[Tarefa a realizar]
Apresente todas as linhas abaixo como uma tabela em Markdown com as colunas «Nº» e «Linha», numerando-as e omitindo as linhas em branco. Não inclua as imagens na resposta.

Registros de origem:
★ ★ ★ ★ ★

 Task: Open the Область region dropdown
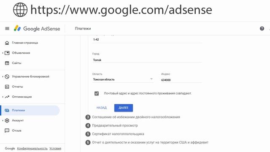pyautogui.click(x=123, y=79)
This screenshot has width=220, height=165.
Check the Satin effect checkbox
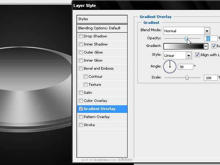click(x=81, y=93)
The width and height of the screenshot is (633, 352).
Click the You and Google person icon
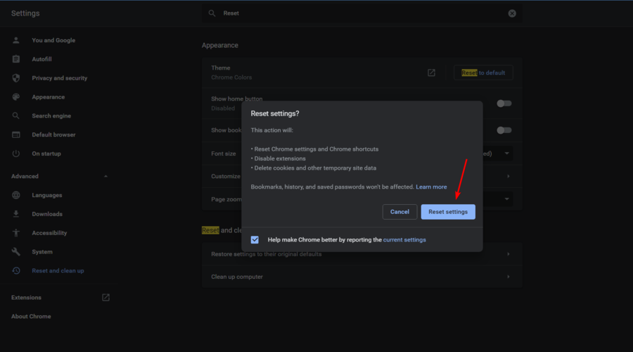tap(16, 40)
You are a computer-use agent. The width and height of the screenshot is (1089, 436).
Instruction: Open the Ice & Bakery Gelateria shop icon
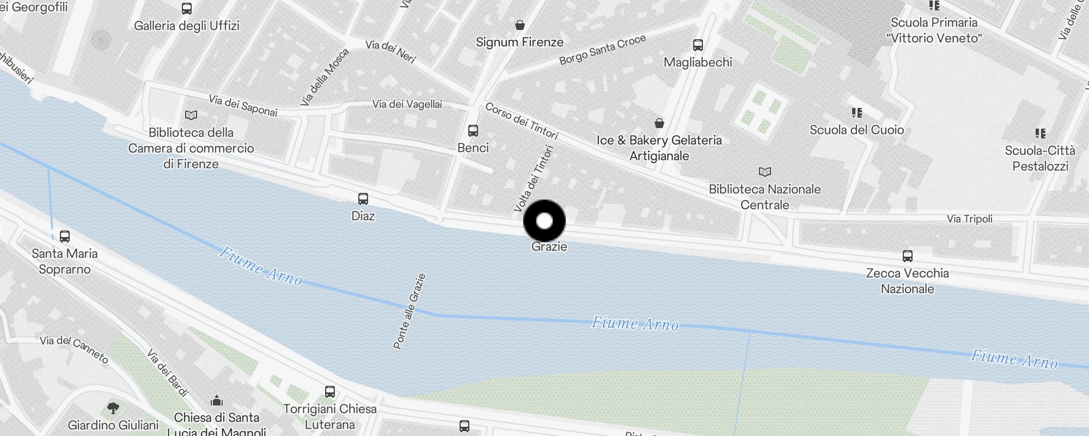[659, 123]
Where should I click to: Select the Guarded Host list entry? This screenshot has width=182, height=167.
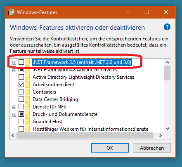pyautogui.click(x=47, y=122)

★ ★ ★ ★ ★

[Resposta completa]
| Nº | Linha |
|---|---|
| 1 |  Task: Open the Область region dropdown |
| 2 | pyautogui.click(x=123, y=79) |
| 3 | This screenshot has width=220, height=165. |
| 4 | Check the Satin effect checkbox |
| 5 | click(x=81, y=93) |
| 6 | The width and height of the screenshot is (633, 352). |
| 7 | Click the You and Google person icon |
| 8 | tap(16, 40) |
| 9 | You are a computer-use agent. The width and height of the screenshot is (1089, 436). |
| 10 | Instruction: Open the Ice & Bakery Gelateria shop icon |
| 11 | [659, 123] |
| 12 | Where should I click to: Select the Guarded Host list entry? This screenshot has width=182, height=167. |
| 13 | pyautogui.click(x=47, y=122) |